Çarşamba günü açıklanan CDU, CSU ve SPD koalisyon anlaşması, emekçiler ve toplumsal politika ile ilgilenenler için pek de olumlu bir şey içermiyor. Çalışma Saatleri Kanunu'nda yapılması planlanan değişiklik, önemli bir tartışma konusu. Almanya’da sekiz saatlik iş günü 1918’den beri yürülülte ve görünüşe göre bu o kadar eski bir düzenleme haline gelmiş ki, artık acilen kaldırılması gerektiği söyleniyor. Yeni koalisyon ortakları, haftalık azami çalışma süresi getirmeyi planlıyorlar. Bu, çalışma saatlerinin bazı iş günlerinde sekiz saatten çok daha uzun olabileceği anlamına geliyor ki bu da bugün hastaneler, itfaiye, polis, su ve elektrik tedarikçileri gibi istisnai durumlarda mümkün olan bir uygulama.
Koalisyon anlaşmasına göre, çalışma saatlerinin yeniden düzenlenmesi “sosyal ortaklarla” istişare içinde yapılacak. Üç partinin müzakerecileri, “emekçiler ve işletmelerin (…) haftalık maksimum çalışma süresiyle, aile işlerini ve meslek hayatını daha iyi dengelemek“ istediklerini iddia ediyor.
Sendikalar, işverenlerle iyi çalışma koşulları sağlamak amacıyla diyalog kurmaya hazır olduklarını belirtiyor. SPD üyesi ve Alman Sendikalar Birliği (DGB) Başkanı Yasmin Fahimi, koalisyon anlaşmasını “ekonomiyi canlandırmak ve istihdamı güvence altına almak için akıllıca ve makul planlar içeriyor” şeklinde övdü. IG Metall de koalisyon anlaşmasındaki bazı olumlu unsurlar olduğunu vurguladı. Birinci Başkan Christiane Benner, altyapı için ayrılan özel fonlar ve borç freninin hafifletilmesinin “doğru bir adım” olduğunu söyledi.

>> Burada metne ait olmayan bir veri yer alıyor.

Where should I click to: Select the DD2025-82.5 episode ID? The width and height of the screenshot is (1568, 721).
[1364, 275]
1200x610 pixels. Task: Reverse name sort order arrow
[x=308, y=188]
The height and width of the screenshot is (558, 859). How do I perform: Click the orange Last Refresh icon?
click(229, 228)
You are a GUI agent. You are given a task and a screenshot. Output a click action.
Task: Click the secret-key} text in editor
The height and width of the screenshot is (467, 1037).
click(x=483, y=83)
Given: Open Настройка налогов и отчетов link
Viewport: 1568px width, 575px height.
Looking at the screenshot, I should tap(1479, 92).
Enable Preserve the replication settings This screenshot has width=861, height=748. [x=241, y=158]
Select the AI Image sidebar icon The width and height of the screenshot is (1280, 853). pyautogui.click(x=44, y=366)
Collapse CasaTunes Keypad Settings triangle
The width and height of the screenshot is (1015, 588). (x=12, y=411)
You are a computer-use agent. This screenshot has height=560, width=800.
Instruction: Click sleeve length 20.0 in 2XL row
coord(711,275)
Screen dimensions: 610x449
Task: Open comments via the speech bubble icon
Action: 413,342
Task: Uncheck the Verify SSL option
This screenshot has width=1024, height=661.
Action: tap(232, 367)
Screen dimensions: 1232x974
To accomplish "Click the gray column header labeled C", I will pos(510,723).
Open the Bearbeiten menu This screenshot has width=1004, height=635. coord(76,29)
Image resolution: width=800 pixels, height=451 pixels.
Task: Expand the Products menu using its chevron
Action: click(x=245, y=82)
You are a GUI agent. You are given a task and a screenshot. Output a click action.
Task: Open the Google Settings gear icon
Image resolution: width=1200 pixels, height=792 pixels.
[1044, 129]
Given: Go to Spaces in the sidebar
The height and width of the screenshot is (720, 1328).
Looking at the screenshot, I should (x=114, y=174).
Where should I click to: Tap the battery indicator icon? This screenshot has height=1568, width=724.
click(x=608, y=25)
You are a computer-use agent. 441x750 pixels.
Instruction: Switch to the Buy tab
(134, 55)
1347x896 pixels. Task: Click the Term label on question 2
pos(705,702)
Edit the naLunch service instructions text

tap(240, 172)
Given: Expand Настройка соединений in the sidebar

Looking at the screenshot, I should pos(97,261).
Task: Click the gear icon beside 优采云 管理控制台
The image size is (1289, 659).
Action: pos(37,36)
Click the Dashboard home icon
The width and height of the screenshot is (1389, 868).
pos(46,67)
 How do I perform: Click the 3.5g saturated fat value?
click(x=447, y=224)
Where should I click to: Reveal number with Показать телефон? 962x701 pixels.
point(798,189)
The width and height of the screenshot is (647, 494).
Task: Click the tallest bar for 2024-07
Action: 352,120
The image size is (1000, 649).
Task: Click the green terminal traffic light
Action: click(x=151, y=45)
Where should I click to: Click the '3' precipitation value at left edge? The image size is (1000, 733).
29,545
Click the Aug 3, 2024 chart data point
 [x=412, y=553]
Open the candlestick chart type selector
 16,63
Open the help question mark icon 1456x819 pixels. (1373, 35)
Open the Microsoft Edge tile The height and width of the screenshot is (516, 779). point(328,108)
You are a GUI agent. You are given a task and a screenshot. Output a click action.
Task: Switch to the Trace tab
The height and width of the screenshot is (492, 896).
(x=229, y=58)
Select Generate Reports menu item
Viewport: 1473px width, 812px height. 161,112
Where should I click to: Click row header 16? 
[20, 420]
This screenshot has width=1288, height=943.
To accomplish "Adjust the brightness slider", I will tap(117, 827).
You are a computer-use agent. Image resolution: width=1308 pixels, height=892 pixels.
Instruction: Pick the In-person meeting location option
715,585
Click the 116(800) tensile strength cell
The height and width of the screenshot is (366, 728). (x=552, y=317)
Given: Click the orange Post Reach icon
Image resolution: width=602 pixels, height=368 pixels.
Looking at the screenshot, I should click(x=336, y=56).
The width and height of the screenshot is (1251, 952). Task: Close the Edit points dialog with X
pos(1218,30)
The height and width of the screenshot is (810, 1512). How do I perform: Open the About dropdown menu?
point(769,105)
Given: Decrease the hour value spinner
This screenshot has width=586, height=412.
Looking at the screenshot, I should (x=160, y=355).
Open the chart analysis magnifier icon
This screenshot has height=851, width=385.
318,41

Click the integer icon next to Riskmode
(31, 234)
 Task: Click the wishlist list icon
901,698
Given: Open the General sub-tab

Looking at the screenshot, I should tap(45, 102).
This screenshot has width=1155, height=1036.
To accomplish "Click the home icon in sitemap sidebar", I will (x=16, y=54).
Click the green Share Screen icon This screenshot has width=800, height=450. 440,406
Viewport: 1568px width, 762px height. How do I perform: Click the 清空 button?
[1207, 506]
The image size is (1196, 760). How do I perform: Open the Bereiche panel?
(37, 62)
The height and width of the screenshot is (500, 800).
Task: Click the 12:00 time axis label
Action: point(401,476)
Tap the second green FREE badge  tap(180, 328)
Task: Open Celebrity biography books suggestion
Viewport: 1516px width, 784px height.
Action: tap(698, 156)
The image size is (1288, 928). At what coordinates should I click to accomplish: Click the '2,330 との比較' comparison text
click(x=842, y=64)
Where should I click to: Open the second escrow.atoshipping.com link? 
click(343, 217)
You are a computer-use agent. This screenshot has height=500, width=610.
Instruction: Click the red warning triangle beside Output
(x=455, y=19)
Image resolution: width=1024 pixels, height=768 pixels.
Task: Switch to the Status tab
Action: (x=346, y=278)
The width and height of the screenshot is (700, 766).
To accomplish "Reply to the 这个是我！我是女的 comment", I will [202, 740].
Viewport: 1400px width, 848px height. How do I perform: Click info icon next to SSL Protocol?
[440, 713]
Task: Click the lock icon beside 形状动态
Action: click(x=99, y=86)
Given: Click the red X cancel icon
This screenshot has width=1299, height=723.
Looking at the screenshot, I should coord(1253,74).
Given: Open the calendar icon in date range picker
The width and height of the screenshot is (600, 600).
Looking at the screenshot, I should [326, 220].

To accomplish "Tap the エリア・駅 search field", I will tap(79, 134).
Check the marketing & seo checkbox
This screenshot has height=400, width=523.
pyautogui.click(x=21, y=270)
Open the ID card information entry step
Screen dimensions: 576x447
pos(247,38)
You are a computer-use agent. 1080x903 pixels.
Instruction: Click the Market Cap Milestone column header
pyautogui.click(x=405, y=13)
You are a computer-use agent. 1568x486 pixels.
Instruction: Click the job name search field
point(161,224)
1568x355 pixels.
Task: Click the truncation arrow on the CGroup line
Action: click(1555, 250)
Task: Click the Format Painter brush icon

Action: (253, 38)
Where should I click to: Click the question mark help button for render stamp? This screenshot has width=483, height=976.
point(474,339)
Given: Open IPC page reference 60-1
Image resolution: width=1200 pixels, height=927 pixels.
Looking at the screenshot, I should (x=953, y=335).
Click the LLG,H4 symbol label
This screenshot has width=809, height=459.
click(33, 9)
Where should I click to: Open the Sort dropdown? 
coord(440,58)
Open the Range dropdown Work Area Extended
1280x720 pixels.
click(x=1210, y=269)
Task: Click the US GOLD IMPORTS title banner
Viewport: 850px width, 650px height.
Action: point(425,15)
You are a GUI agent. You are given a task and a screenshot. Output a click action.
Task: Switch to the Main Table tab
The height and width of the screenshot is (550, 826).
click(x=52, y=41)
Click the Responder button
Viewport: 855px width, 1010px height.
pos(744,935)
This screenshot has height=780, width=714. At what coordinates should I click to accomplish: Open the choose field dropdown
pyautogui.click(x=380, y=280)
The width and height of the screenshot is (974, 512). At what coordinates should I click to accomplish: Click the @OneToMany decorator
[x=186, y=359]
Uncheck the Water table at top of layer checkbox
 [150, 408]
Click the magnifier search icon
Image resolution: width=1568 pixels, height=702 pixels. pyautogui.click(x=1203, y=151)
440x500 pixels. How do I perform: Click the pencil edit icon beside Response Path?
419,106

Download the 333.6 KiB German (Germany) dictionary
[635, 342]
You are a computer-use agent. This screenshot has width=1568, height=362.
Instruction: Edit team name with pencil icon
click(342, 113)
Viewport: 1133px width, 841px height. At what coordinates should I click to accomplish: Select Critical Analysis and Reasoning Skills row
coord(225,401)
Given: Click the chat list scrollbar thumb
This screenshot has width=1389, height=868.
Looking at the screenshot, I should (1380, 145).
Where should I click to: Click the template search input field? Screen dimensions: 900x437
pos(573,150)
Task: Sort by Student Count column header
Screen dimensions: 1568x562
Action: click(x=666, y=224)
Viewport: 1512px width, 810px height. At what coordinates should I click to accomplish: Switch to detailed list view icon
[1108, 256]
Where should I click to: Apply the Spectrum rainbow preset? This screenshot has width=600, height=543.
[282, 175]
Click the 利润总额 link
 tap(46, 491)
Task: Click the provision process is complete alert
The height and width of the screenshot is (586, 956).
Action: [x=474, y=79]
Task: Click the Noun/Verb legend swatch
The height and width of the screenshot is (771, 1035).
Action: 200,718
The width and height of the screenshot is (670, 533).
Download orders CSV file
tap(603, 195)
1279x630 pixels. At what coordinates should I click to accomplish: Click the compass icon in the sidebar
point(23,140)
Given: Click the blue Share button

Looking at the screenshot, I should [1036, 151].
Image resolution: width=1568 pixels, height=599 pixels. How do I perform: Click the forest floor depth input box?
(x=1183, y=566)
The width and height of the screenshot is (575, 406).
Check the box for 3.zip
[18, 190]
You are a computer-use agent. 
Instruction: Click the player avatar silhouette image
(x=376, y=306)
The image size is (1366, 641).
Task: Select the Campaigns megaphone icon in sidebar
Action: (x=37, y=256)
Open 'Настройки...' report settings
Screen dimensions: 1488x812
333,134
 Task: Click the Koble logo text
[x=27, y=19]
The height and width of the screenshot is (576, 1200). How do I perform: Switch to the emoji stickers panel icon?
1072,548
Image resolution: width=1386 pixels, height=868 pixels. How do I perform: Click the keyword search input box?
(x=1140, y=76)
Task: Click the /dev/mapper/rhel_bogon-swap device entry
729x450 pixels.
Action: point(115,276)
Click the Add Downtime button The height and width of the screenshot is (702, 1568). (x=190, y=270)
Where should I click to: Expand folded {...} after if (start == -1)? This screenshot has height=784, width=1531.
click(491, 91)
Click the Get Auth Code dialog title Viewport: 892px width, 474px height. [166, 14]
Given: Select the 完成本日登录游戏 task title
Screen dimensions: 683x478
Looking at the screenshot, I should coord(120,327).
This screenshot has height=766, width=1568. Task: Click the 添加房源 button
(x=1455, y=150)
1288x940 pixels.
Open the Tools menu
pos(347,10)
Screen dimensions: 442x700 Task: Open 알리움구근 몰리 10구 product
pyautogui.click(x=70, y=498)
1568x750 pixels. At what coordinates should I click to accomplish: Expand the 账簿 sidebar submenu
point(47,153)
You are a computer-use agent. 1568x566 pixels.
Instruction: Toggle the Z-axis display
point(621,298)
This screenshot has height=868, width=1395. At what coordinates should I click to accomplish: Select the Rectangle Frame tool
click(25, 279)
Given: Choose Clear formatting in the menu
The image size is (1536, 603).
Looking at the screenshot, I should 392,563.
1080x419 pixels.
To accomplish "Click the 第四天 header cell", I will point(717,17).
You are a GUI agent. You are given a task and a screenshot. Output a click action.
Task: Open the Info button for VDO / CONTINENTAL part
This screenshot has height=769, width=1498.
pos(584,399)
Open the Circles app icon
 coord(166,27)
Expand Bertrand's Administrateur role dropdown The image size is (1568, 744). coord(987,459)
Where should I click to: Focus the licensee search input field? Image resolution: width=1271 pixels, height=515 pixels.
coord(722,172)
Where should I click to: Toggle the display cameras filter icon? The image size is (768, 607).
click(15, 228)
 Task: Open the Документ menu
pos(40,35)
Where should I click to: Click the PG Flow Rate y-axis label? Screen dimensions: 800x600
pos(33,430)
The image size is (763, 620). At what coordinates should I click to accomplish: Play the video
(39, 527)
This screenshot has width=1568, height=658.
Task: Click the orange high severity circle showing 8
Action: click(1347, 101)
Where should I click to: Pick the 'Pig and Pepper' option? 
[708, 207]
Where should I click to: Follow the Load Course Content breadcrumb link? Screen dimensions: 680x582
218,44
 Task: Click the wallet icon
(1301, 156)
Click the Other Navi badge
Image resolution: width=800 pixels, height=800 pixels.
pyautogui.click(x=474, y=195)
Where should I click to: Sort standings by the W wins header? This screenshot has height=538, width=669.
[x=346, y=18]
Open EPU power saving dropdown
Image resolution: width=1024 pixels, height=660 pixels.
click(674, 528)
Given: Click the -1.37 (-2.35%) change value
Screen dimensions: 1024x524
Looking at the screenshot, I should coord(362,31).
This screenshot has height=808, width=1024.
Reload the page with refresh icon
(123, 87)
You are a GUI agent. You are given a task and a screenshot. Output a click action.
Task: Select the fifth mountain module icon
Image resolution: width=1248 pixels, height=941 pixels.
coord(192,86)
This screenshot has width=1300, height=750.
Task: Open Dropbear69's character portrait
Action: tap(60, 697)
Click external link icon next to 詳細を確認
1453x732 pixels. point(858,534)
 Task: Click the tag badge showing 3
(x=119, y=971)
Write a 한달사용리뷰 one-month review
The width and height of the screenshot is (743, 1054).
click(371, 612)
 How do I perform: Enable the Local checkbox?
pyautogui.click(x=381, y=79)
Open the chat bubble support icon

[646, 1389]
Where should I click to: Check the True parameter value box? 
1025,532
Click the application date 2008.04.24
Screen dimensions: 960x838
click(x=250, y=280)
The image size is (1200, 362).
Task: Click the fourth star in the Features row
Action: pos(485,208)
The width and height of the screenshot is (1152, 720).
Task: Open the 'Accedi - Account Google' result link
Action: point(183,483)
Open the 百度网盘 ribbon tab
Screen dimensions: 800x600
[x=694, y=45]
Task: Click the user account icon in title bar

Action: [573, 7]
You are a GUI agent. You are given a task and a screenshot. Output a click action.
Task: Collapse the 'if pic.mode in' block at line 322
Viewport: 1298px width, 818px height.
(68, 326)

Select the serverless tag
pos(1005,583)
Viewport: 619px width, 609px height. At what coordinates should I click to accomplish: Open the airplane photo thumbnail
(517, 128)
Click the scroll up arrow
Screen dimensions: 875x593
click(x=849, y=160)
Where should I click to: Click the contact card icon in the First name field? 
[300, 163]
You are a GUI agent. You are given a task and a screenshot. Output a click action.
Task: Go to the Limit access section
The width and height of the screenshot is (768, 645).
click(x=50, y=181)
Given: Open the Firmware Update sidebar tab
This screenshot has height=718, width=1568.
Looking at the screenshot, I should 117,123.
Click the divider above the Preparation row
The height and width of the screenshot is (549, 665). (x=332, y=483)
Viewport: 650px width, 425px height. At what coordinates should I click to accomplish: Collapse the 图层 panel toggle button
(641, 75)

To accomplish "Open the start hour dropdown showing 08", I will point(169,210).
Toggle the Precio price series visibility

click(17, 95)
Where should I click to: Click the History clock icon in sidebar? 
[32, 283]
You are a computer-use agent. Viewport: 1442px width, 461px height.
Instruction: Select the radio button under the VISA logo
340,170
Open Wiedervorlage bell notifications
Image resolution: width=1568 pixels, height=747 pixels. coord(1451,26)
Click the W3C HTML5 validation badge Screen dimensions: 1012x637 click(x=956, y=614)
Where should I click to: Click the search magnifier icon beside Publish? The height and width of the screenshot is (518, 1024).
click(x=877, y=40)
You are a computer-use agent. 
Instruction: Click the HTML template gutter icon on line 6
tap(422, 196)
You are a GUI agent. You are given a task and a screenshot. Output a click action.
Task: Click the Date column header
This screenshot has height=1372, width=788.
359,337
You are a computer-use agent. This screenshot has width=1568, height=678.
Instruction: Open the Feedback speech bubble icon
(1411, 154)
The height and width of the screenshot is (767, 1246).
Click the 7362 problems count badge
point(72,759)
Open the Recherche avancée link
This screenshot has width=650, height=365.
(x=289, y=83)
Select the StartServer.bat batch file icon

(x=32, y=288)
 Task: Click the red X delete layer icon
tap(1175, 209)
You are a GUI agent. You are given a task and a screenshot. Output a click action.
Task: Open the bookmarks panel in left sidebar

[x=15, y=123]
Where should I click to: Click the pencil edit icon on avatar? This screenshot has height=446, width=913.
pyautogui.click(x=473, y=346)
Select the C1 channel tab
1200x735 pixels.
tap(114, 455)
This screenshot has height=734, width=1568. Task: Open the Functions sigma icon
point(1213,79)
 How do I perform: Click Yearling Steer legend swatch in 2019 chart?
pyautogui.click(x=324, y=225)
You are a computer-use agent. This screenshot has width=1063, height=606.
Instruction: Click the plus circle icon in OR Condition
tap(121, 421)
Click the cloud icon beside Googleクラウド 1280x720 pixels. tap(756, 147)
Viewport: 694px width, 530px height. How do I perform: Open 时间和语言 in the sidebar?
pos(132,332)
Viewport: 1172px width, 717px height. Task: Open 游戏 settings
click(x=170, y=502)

Sendikalar, anlaşmalarla uzlaşabilirken, sivil toplum kuruluşlarından ciddi eleştiriler geldi: Chris Methmann, “Foodwatch”un Genel Müdürü, gastronomiye yönelik KDV indirimi ve fast food reklamlarına yönelik herhangi bir kısıtlama olmamasını olumsuz teşvikler olarak nitelendirdi. “Initiative Lieferkettengesetz” (Tedarik Zinciri Yasası İnisiyatifi)’nden Heike Drillisch, Tedarik Zinciri Direktifi’nde “yaptırımların ve raporlama yükümlülüklerinin kaldırılmasını” sert bir şekilde eleştirerek, bunun “küresel tedarik zincirlerinde insan hakları ve çevre koruması açısından büyük bir geri adım” olduğunu belirtti.